避難民は皆、ホニーの両親が陽動・囮作戦に参加したことを知っていた。
(ありがとう)
皆はホニーに感謝し、その感情が精霊を通じでホニーにも伝わる。
「マート、絶対に成功させるよ。」
改めてホニーは決意を固める。
多数の避難船をたった一人で警戒を続け、夜明け前の空をホニーは飛んでいる。
(ここからだ。中部諸島まで、二日……いや、三日かかるかもしれない。長丁場になる。)
ホニーは気を引き締めた。
先にアーミム近海から出航していた空母コタンコロとの合流はあと2時間ほど、
明日の夕刻には、ジャスミンたちが乗る霊都からの軽空母ホロケウ艦隊とも合流予定だ。
(ホロケウには新型戦闘機が配備されてるはず……そこまで辿り着けば、大丈夫。)
自分で体力の配分を計算しながら、ホニーは視線を海へと落とす。
避難の船団とは、警戒のため無線封鎖が続いており連絡は取れない。
なにかが起きた時は、その場で封鎖を解いて連絡を取る――それが唯一の手段だ。
マートの背に乗ったホニーは、空から船団を見守る。
波を切って進む多数の船――だが、護衛艦の姿は頼りない。
(対潜警戒要員……海龍と龍使いが、わずか二組だけ……)
対潜警戒要因の駆逐艦はその本来の任務を果たせていない。
上空から見ても、甲板は避難民で埋め尽くされている。
兵員も物資も、人を守るための手段ではなく、“守られるべき存在”で埋め尽くされていた。
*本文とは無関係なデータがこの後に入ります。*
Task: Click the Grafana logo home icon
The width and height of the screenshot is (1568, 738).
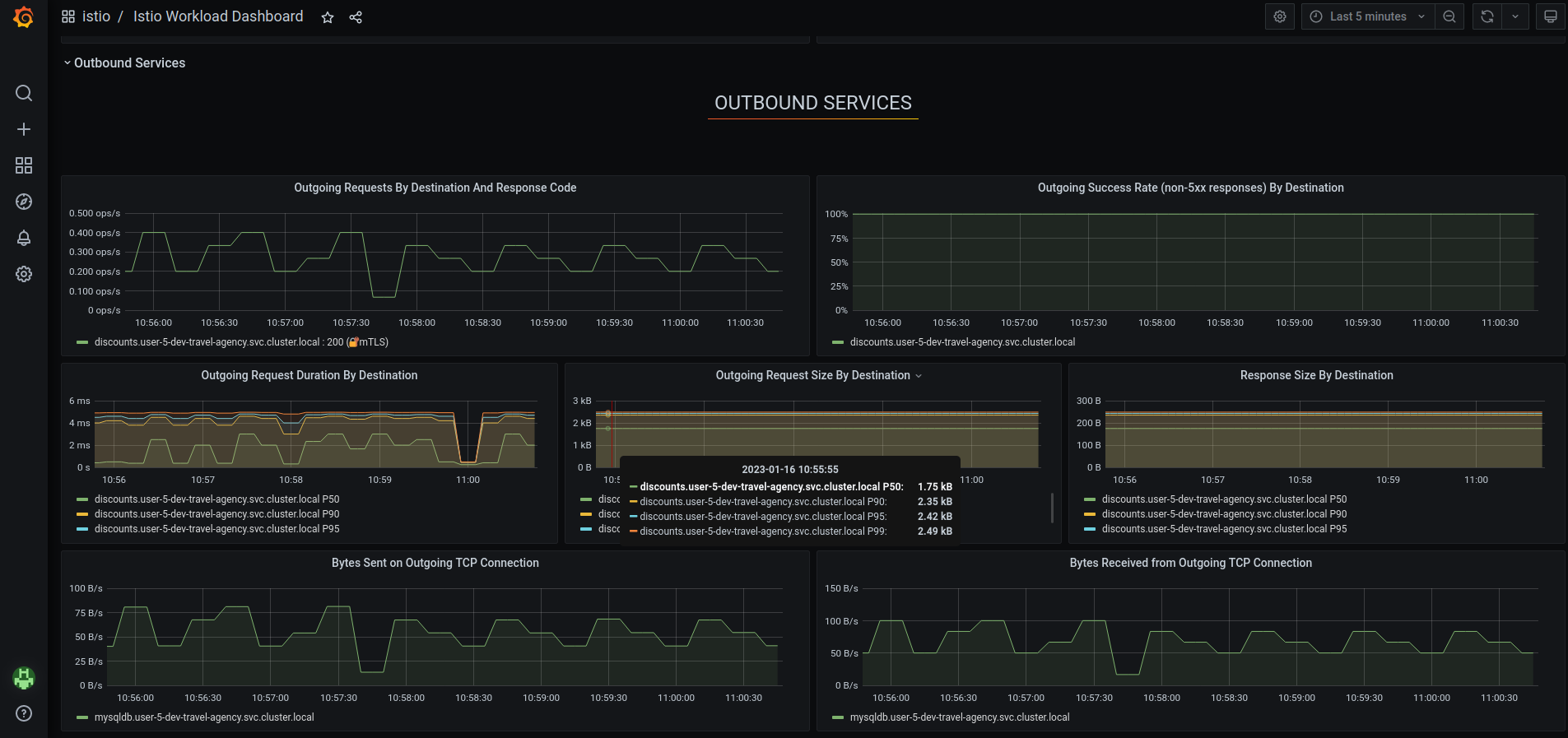Action: (x=23, y=17)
(……悔しい。空から見ていても、潜水艦はわからない。何か来ていても、気づけない……!)
ホニーは唇をかむ。
せめて空域だけでも――。
彼女は風を読む。精霊の気配を探り、船団の周囲を旋回し続けた。
(……コタンコロ。どうか、少しでも早く……)
精都からくるコタンコロとの合流、その祈りだけが彼女を支えていた。